WELCOME

"EVERY path may lead you to God, even the weird ones. Most of us are on a journey. We’re looking for something, though we’re not always sure what that is. The way is foggy much of the time. I suggest you slow down and follow some of the side roads that appear suddenly in the mist." Welcome to my blog....!!! I am sorry, this blog in Indonesian. But you can read China Experience, , Taiwan JMV (Chinese), TAIZE(indonesian ,English , Song)The Prayer ,Indonesian radio, Movie, GOOD NEWS, If you want to see about our group, please stick on http://www.cmglobal.org/index.html It's our international network. Also The Church in China (English) (Chinese) Church In Taiwan (Chinese), Vincentian Chinese Vocation Animation (Chinese),
Ini sedikit catatan waktu berlibur ke Ilan bersama konfrater dari Belanda.

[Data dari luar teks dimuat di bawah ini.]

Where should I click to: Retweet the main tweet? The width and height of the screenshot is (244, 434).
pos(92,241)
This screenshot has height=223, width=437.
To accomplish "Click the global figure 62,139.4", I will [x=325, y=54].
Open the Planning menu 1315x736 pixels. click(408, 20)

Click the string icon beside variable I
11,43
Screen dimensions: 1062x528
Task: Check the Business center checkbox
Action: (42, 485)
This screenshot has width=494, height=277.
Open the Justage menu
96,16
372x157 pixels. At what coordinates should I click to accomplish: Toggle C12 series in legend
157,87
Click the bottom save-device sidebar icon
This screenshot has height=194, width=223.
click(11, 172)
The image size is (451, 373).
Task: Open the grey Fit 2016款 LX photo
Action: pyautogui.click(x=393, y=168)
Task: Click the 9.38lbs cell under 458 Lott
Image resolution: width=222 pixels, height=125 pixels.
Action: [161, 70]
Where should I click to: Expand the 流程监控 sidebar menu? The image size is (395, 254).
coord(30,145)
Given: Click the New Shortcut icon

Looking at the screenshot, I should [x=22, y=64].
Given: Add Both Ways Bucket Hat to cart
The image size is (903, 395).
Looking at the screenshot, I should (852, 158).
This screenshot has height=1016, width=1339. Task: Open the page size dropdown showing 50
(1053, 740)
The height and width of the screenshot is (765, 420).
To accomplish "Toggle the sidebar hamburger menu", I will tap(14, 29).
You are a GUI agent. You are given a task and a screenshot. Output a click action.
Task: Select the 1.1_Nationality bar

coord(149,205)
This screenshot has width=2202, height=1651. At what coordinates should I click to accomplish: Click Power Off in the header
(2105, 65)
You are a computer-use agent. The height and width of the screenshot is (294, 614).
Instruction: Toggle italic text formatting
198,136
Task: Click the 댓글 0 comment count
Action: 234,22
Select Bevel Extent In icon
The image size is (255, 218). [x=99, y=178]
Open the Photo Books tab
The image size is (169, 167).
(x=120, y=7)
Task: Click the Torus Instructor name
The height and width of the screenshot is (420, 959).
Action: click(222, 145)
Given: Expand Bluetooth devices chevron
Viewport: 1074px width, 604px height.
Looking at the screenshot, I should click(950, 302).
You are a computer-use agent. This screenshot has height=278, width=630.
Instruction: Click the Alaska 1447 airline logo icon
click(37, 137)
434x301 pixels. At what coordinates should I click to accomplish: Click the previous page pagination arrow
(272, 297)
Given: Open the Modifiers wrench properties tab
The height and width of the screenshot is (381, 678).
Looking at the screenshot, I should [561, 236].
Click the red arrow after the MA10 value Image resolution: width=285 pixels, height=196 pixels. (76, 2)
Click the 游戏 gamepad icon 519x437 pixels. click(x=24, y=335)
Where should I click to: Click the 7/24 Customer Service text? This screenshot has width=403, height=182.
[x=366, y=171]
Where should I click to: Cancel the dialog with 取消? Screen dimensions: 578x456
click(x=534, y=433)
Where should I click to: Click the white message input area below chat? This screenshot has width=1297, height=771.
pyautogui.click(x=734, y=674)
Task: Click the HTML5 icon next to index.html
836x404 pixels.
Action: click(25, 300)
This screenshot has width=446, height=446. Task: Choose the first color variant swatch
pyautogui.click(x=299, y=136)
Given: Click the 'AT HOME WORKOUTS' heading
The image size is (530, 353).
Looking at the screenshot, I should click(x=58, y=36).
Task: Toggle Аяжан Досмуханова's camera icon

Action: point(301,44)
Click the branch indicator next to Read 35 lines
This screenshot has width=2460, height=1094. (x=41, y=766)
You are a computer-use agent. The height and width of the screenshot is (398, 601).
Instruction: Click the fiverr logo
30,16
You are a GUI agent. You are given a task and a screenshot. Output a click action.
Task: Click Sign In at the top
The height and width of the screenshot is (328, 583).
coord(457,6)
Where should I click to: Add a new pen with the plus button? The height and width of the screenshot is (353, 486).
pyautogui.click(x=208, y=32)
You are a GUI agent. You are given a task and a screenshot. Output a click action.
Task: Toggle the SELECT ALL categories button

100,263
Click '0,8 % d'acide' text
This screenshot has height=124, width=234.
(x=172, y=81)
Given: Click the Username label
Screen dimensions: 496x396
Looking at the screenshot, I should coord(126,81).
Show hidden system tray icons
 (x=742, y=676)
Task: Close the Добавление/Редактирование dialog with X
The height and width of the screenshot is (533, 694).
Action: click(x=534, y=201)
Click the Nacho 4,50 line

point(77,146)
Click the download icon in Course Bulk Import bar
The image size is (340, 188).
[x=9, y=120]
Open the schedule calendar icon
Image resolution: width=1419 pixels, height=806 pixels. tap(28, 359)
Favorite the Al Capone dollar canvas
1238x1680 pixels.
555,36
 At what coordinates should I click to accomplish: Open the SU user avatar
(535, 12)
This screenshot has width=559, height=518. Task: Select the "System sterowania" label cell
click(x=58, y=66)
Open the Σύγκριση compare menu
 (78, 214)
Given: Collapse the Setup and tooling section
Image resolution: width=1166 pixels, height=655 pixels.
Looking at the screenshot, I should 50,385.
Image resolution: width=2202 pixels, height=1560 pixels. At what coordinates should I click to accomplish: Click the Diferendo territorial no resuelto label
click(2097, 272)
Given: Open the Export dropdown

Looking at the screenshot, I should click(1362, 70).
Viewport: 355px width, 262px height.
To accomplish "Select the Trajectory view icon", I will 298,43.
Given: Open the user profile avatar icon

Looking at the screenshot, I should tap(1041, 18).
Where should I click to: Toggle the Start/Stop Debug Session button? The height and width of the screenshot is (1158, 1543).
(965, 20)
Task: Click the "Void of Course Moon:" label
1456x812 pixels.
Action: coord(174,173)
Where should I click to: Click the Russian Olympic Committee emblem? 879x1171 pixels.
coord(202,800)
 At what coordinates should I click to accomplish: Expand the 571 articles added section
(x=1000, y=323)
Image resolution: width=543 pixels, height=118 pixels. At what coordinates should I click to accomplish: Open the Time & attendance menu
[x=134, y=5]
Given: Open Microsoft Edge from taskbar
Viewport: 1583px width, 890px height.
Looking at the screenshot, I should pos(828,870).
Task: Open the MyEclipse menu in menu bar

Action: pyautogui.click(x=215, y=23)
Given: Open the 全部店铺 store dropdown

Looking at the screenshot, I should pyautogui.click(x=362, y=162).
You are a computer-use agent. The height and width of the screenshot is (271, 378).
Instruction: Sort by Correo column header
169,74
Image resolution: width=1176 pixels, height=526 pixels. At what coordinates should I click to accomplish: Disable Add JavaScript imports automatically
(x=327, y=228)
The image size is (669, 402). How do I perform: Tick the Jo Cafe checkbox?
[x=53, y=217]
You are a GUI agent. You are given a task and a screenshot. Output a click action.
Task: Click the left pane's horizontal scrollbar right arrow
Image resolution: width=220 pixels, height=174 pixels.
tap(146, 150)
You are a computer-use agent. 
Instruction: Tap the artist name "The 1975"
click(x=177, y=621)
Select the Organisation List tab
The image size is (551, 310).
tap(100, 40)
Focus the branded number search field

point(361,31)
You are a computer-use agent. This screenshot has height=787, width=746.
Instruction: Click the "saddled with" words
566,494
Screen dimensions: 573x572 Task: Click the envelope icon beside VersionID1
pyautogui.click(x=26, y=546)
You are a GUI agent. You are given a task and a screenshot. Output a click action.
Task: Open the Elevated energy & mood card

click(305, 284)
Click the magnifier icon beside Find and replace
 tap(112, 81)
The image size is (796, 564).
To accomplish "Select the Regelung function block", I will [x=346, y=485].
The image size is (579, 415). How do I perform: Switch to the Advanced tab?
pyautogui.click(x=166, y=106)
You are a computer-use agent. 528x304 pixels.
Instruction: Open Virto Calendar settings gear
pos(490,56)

Pada libur dari kursus mandarin karena semester ini sudah berakhir. Dan ada waktu 10 hari untuk istirahat. Aku ingin menggunakan waktu leburan ini untuk mengenal lebih dalam konfrater CM yang ada di Taiwan. Maka aku putuskan untuk mengunjungi Rm. Willem, CM seorang Misionaris Belanda yang Tinggal di I lan, sebuah kota kecil di Timur laut Taipe. Bisa di tempuh dengan kereta Biasa sekitar 2 jam. Ketika aku bilang pada Rm. John Wang. Dia mengatakan bahwa ini adalah peristiwa bersejarah. Karena selama ini enggak ada romo yang tinggal selama beberapa hari. Saya juga agak heran mengapa demikian. Apakah ada sesuatu yang luar biasa? Aku perlu mengunjungi dia karena dia sudah tua dan tinggal sendirian di suatu paroki.
Kemarin aku tiba di tempat ini ( Ilan) sekitar jam 12.15. aku tiba di station Jiaosi di jemput oleh Rm. Willem sendiri dengan mengendarai mobil Sedan Toyota Vios. Walaupun dia sudah berumur 70 tahun lebih namun dia masih bagus dalam menyetir mobil. Lagi pula lalu lintas di sini enggak semrawut, jadi tidak terlalu berat. Sesampai di paroki langsung diajak masuk ke ruang rekreasi ditawari minum beer. Walaupun aku enggak terbiasa minum beer namun aku terima saja, mendingan mencoba minum beer. Wah enak juga namun karena belum makan siang rasanya kepala ini juga pusing.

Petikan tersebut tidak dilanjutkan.